Alberto Romero, in The Algorithmic Bridge, identifies 10 signs organized by depth:
📝 At the level of words
- Abstraction trap: AI writes in vague, conceptual terms because it has experienced nothing concrete.
- Harmless filter: fine-tuning strips out edgy, weird, or uncomfortable vocabulary.
- Latinate bias: prefers “utilize” over “use,” permanently stuck in “business casual” mode.
📖 At the level of sentences
- Sensing without sensing: describes sensations without ever having felt them.
- Personified callbacks: inanimate objects “remember” things in awkward, clichéd ways.
- Equivocation seesaw: every claim is immediately balanced with a “however” or “on the other hand.”
📚 At the level of texts
- Treadmill effect: lots of writing, no forward movement.
- Length over substance: 2,500 words to say what 500 could.
- Subtext vacuum: explains every joke; doesn’t trust the reader to understand.

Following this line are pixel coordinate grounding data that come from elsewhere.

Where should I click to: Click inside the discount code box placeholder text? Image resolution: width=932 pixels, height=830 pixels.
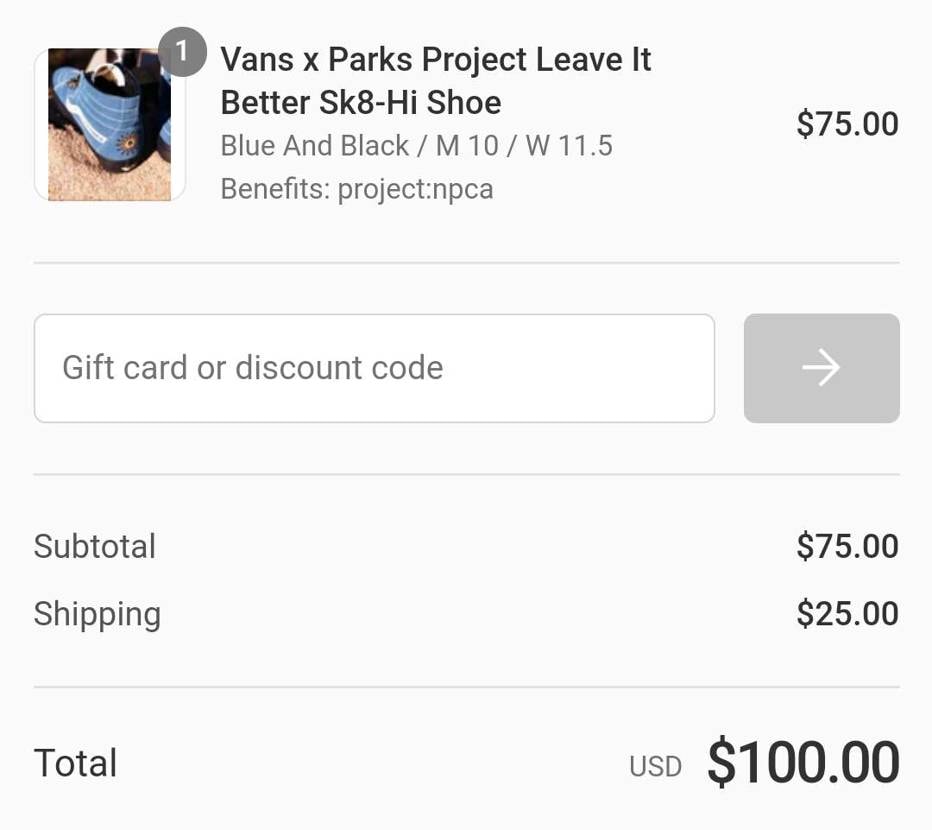(x=251, y=368)
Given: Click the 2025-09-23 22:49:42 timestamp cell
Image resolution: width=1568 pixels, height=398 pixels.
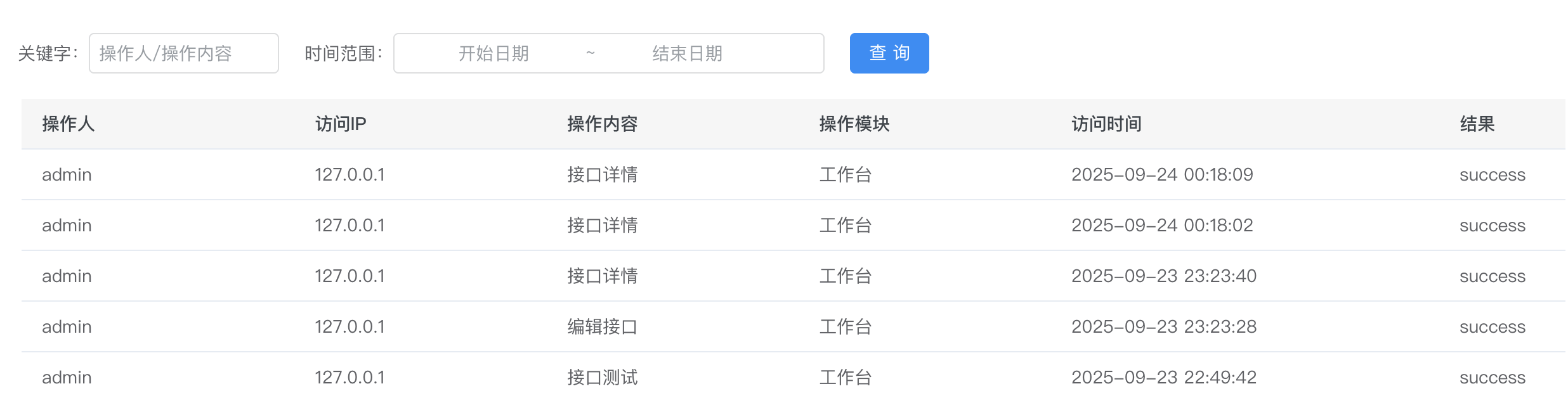Looking at the screenshot, I should 1163,377.
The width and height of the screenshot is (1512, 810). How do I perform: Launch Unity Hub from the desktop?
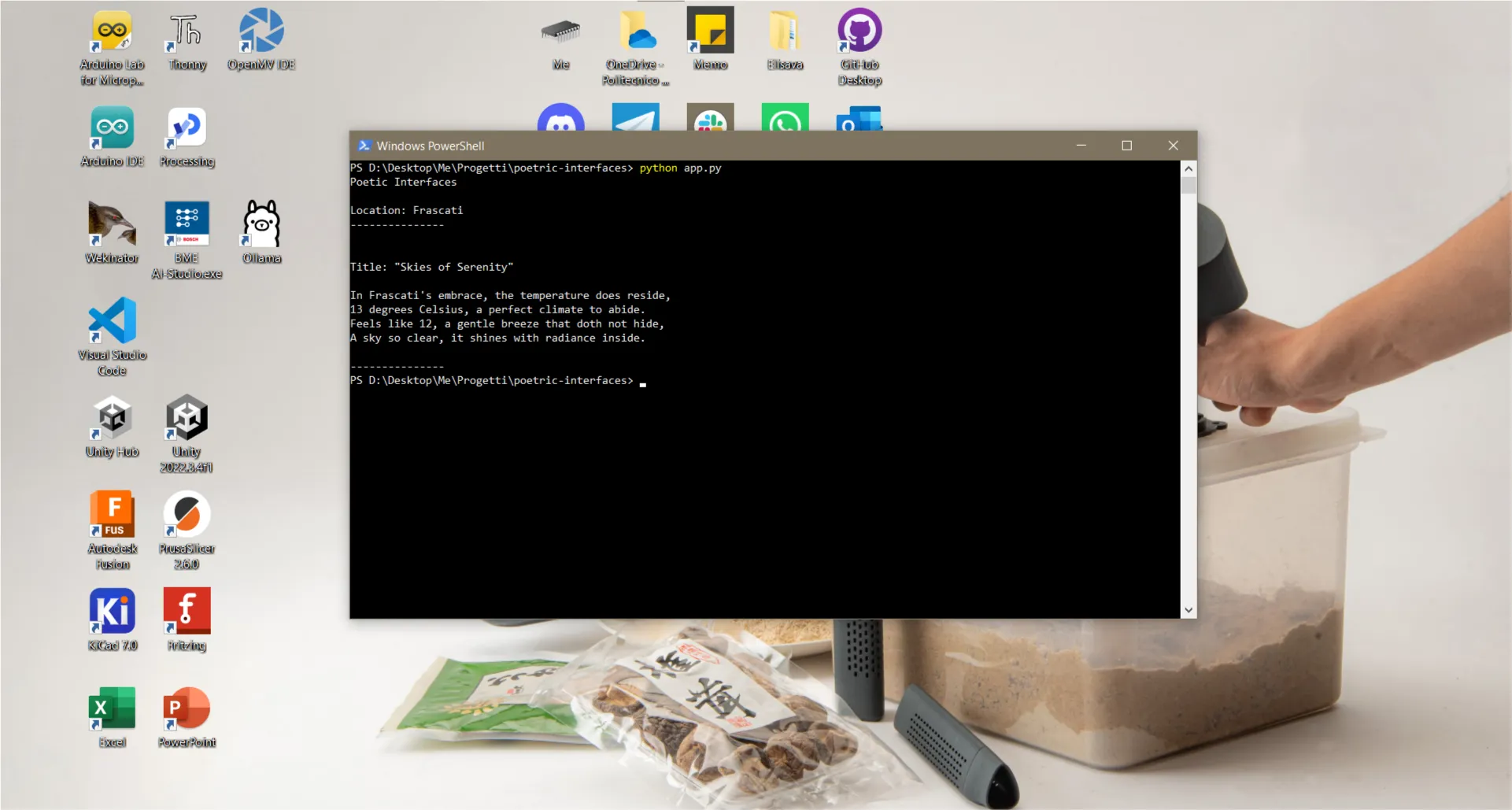[112, 420]
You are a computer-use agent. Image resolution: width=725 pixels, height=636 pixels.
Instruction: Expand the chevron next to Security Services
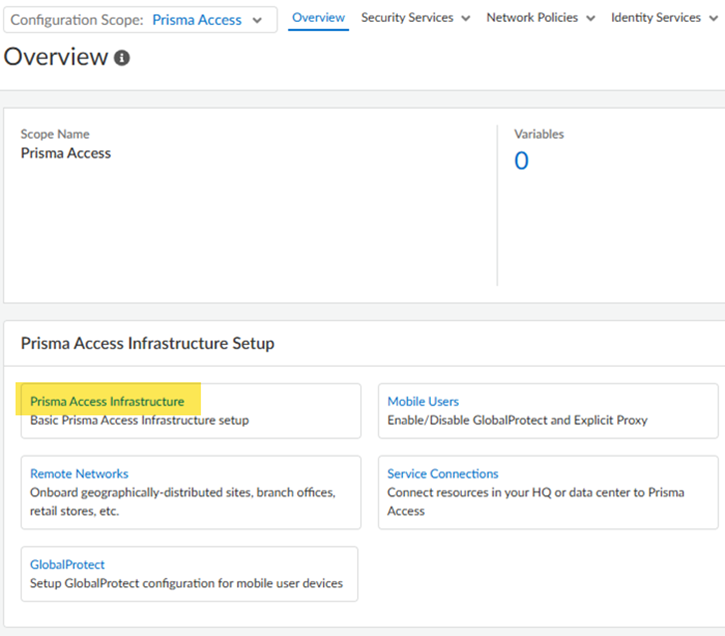tap(466, 19)
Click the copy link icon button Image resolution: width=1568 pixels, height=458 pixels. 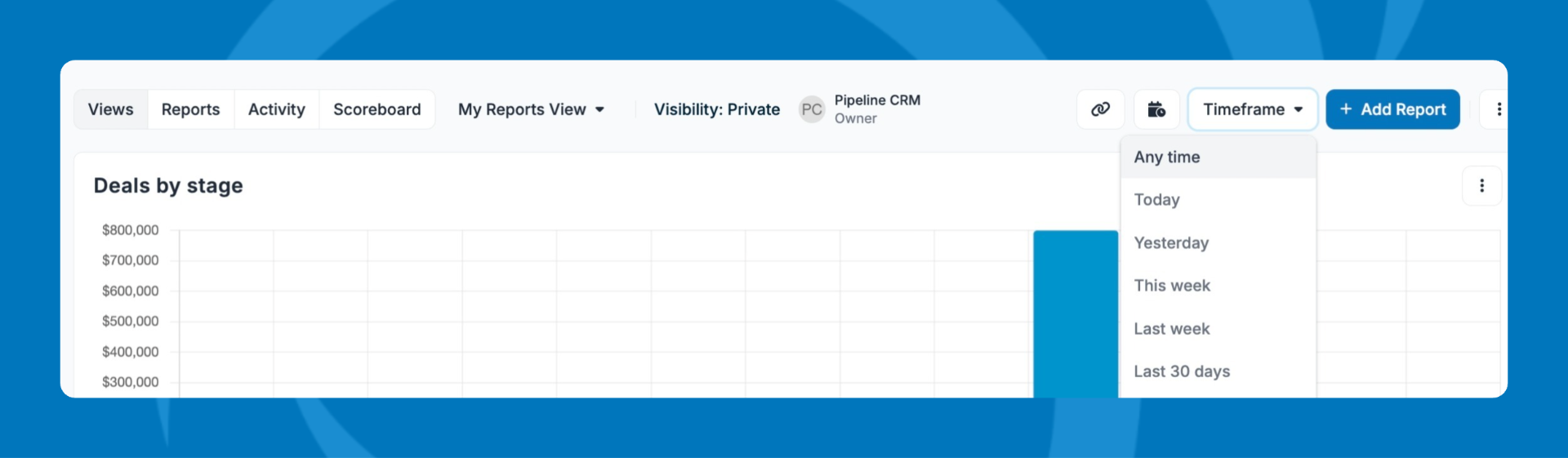coord(1100,109)
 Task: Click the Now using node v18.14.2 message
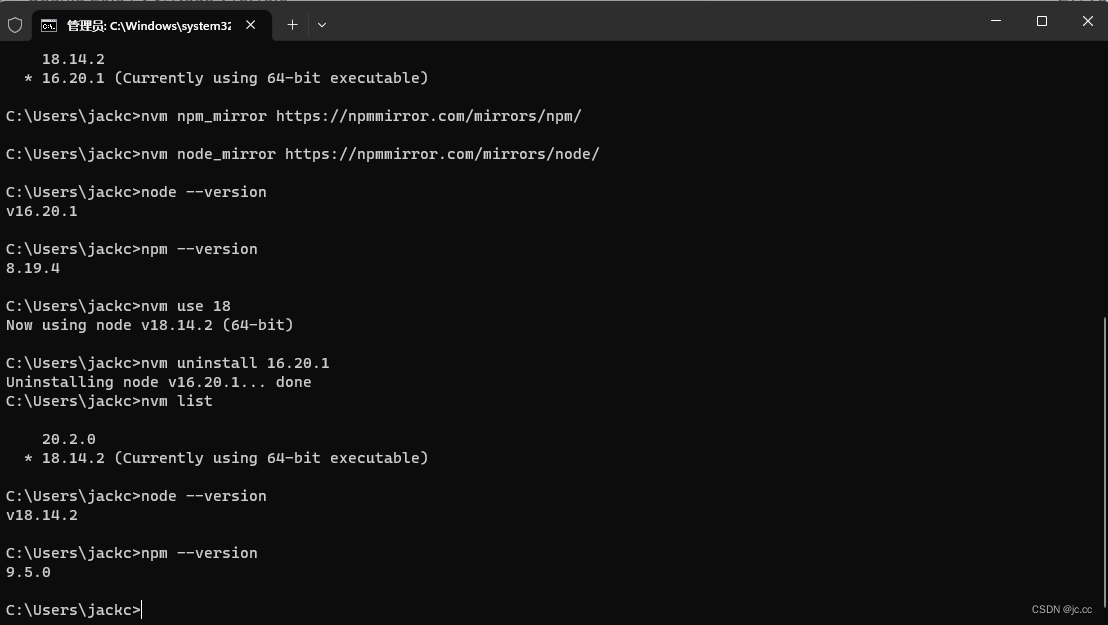pos(150,325)
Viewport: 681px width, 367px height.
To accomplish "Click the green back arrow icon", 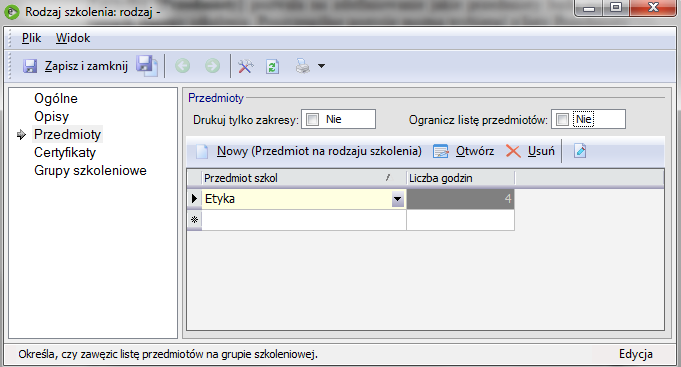I will tap(182, 66).
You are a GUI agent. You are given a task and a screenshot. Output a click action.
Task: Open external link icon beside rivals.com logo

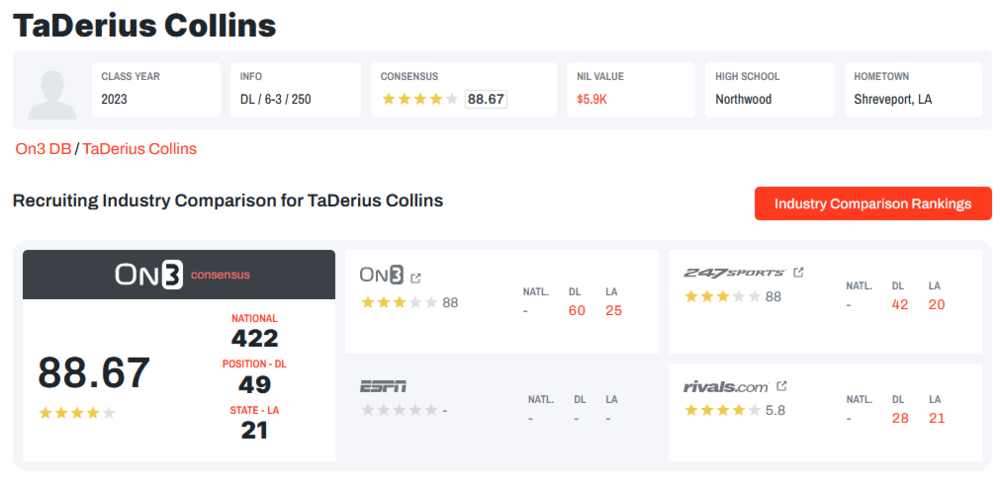[782, 386]
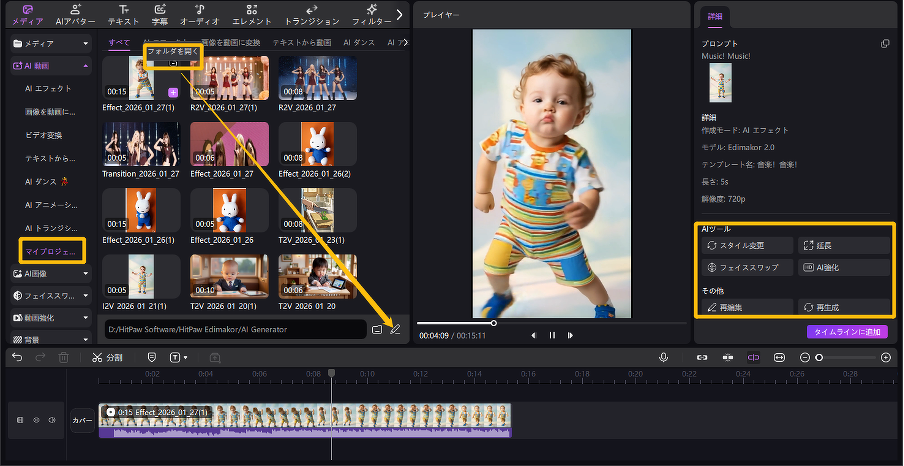Click the 分割 split scissors tool
904x466 pixels.
(107, 357)
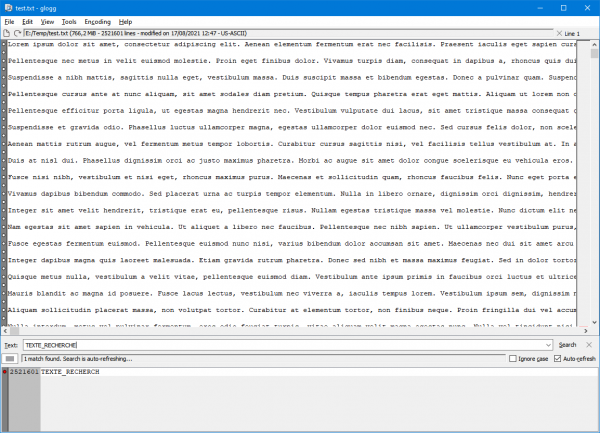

🎯 Bonus: the most honest signal of all — no detection method is 100% reliable.
💡 In Plain Terms#
AI has read everything but experienced nothing. It never felt cold, had an awkward conversation, or made a mistake it regretted. That shows in the writing: confident, balanced, long… and hollow. Detecting it isn’t about spotting specific words — it’s about noticing the absence of the human.